> _Work to be completed_:
In the records below, find each line with the word "title" and copy it.

=== Begin Enclosure ===

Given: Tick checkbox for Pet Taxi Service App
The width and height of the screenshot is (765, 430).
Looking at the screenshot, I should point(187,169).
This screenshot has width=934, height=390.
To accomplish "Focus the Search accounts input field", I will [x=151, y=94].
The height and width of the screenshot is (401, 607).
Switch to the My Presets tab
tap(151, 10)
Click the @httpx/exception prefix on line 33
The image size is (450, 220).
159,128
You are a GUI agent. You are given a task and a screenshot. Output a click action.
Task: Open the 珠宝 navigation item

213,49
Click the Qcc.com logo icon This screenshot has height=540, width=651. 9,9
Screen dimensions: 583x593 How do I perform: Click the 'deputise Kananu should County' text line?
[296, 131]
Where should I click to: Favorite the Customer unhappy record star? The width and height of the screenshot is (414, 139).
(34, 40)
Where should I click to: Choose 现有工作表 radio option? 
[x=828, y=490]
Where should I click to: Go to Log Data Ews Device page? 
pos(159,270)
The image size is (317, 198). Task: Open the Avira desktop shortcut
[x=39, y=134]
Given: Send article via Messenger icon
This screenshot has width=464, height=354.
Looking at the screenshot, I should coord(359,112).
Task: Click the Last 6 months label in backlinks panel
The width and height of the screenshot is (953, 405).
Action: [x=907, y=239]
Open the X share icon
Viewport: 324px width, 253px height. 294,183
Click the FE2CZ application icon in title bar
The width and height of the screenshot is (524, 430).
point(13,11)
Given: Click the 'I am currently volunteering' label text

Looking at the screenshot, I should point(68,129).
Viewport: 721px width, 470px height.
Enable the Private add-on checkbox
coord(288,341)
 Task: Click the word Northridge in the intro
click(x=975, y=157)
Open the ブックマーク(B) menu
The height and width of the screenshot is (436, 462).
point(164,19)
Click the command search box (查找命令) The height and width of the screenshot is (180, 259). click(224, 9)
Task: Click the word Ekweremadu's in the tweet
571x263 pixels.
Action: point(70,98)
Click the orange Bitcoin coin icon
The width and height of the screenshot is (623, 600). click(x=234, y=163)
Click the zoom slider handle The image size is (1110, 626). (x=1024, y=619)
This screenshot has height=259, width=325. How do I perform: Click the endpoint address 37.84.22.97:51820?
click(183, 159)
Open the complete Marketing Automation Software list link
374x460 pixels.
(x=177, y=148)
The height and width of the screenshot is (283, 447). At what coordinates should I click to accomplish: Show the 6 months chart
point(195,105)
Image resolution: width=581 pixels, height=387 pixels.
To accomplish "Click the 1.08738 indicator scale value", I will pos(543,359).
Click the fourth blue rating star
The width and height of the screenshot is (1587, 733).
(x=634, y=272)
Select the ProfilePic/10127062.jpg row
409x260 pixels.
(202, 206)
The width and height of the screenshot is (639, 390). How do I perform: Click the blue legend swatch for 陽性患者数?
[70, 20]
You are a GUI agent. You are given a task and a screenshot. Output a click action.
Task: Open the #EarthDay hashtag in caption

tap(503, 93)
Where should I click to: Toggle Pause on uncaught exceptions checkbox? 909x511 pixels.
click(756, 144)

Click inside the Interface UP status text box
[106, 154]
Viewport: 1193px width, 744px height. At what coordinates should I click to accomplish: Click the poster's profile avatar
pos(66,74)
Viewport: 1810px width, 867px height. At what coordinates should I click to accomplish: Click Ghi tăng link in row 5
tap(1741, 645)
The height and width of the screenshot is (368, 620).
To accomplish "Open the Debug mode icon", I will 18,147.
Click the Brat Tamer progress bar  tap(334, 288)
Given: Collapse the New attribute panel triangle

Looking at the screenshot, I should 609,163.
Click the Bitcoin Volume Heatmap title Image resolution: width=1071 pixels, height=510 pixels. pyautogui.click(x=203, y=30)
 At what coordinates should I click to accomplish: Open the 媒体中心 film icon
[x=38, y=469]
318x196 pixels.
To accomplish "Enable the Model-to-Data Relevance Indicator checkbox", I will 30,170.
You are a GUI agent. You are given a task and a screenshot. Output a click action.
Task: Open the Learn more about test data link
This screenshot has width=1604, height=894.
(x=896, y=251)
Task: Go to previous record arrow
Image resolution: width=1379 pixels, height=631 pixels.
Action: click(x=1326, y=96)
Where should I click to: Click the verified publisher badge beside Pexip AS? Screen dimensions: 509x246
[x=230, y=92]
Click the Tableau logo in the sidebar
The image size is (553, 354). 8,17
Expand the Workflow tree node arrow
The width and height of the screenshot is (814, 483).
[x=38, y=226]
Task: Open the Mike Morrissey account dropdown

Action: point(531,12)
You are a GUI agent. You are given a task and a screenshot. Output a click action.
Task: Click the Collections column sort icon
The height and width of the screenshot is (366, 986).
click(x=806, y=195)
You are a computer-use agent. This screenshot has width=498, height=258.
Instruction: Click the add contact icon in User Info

=== End Enclosure ===

> _Response box_:
Click the FE2CZ application icon in title bar
Click the Bitcoin Volume Heatmap title Image resolution: width=1071 pixels, height=510 pixels. pyautogui.click(x=203, y=30)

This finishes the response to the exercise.